The prosecution of Duckenfield, who was promoted to Ch Supt, and Hillsborough match commander 19 days before the semi-final, seeks to hold him responsible for “everybody else’s mistakes”, Myers said.

“That makes the mistake of confusing the command responsibility he had as a match commander, with criminal responsibility for what went wrong.”

To single him out, Myers told the jury: “We say quite plainly that it is bitterly unfair.”

The defence argues that several factors contributed to the disaster and meant “something like this was going to happen sooner or later,” including “bad stadium design” at Hillsborough; “bad planning” of the semi-final; “crowd behaviour; police behaviour, mistakes by individuals, and genuine human error.”

Duckenfield, 75, is not sitting in the dock but in the well of court one at Preston crown court, two rows behind Myers, who pointed him out to the jury of eight women and four men.

Myers told them that football hooliganism was the “overarching” context for the metal fencing and style of policing in 1989, saying matches were characterised by “the sudden outbreak of mass disorder and even violence, in and around football stadia”. He told the court that football was “very different” then compared to conditions at matches now, featuring “an almost obsessive focus upon segregation of opposing supporters”, which was regarded as crucial in the 1980s.

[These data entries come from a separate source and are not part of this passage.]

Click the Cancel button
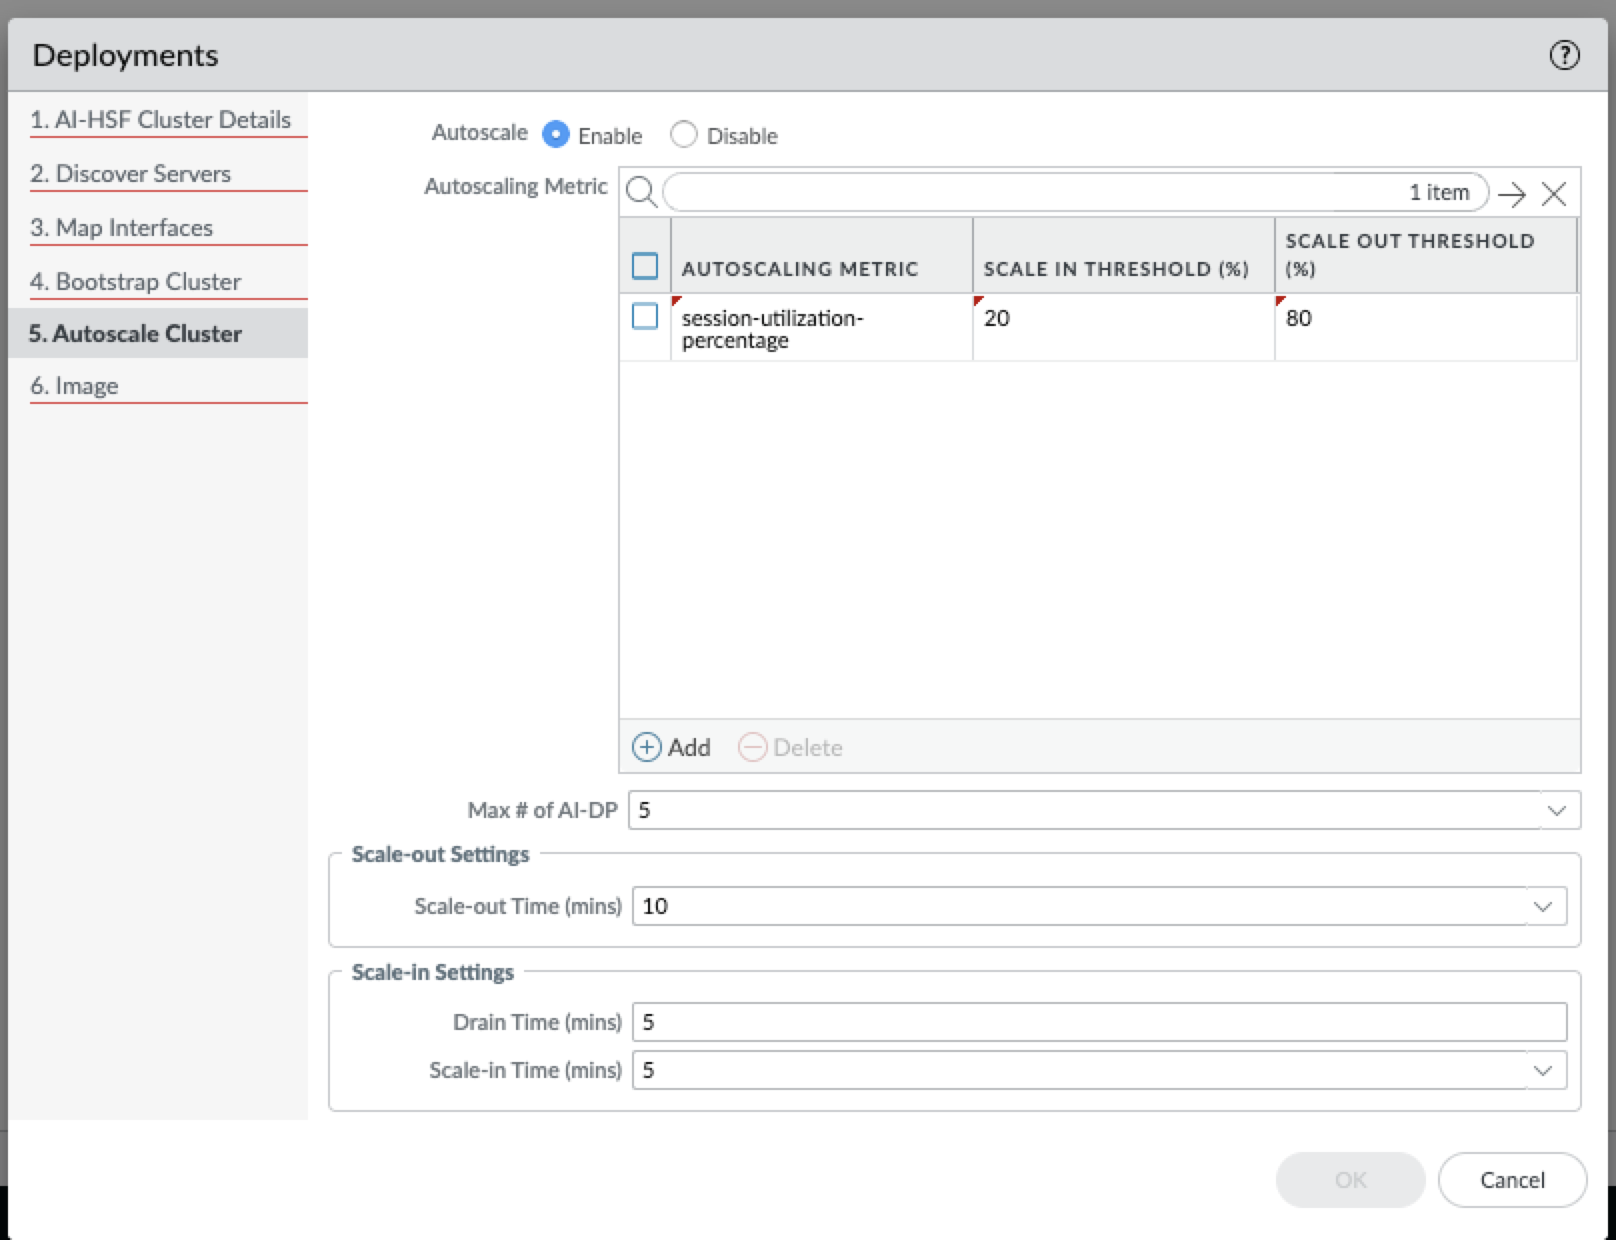coord(1511,1180)
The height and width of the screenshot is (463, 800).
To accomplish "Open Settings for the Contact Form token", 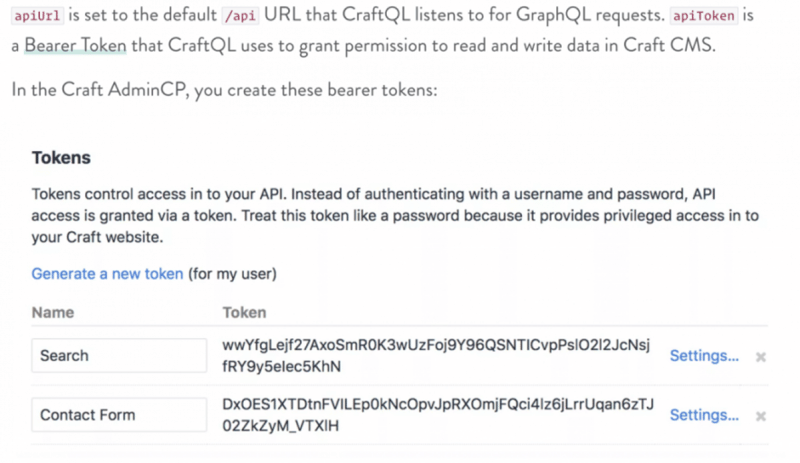I will click(704, 415).
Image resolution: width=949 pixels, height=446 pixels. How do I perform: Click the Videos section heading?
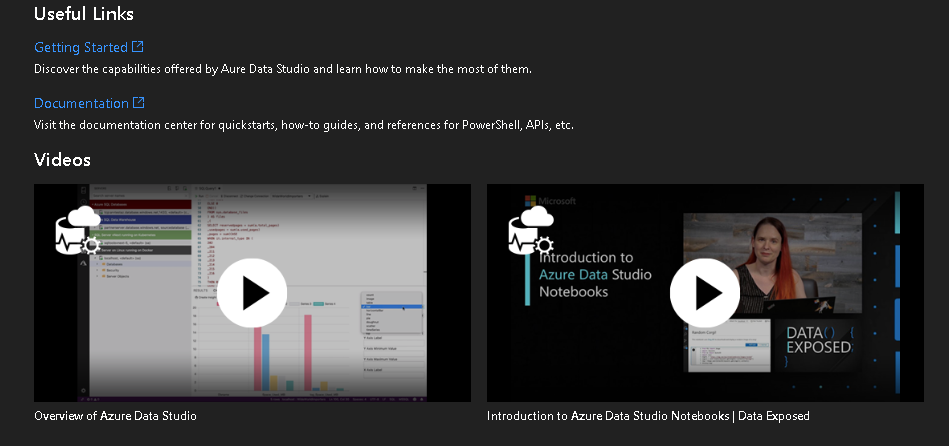[x=62, y=160]
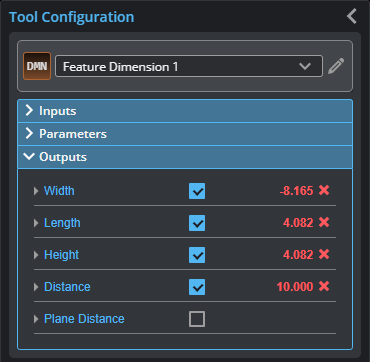Click the red X fail icon beside Distance
This screenshot has width=370, height=362.
324,286
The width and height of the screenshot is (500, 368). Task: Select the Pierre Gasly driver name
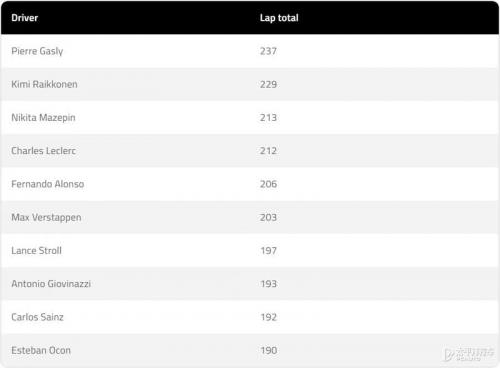coord(37,51)
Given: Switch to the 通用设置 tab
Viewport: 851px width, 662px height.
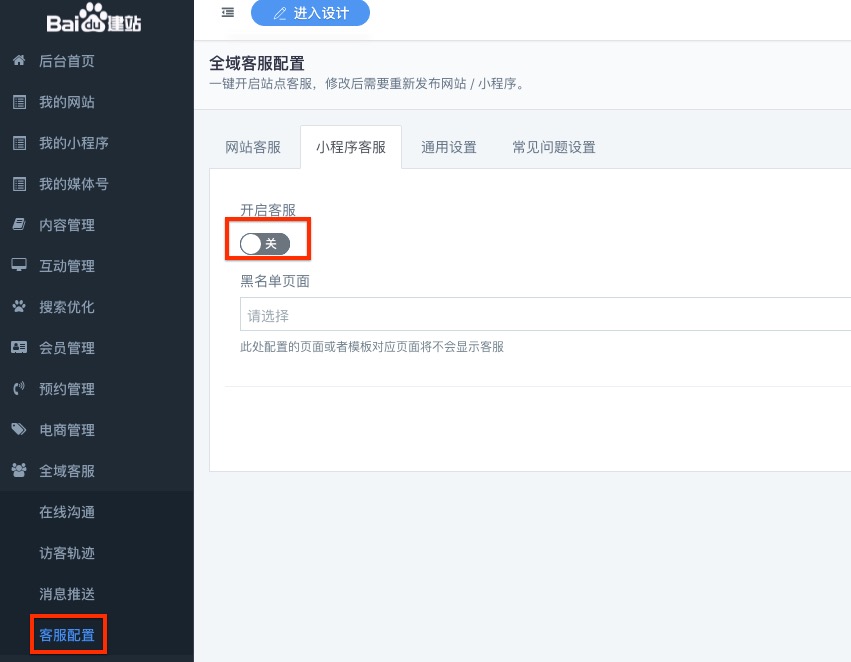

The previous year, 1988, Hillsborough also hosted the FA Cup semi final, between the same two clubs, which was generally regarded as successful, Myers said. The prosecution alleges that the crucial difference, and reason for the 1989 event culminating in disaster, was the appointment of Duckenfield to replace the previous, highly experienced Hillsborough match commander, Ch Supt Brian Mole.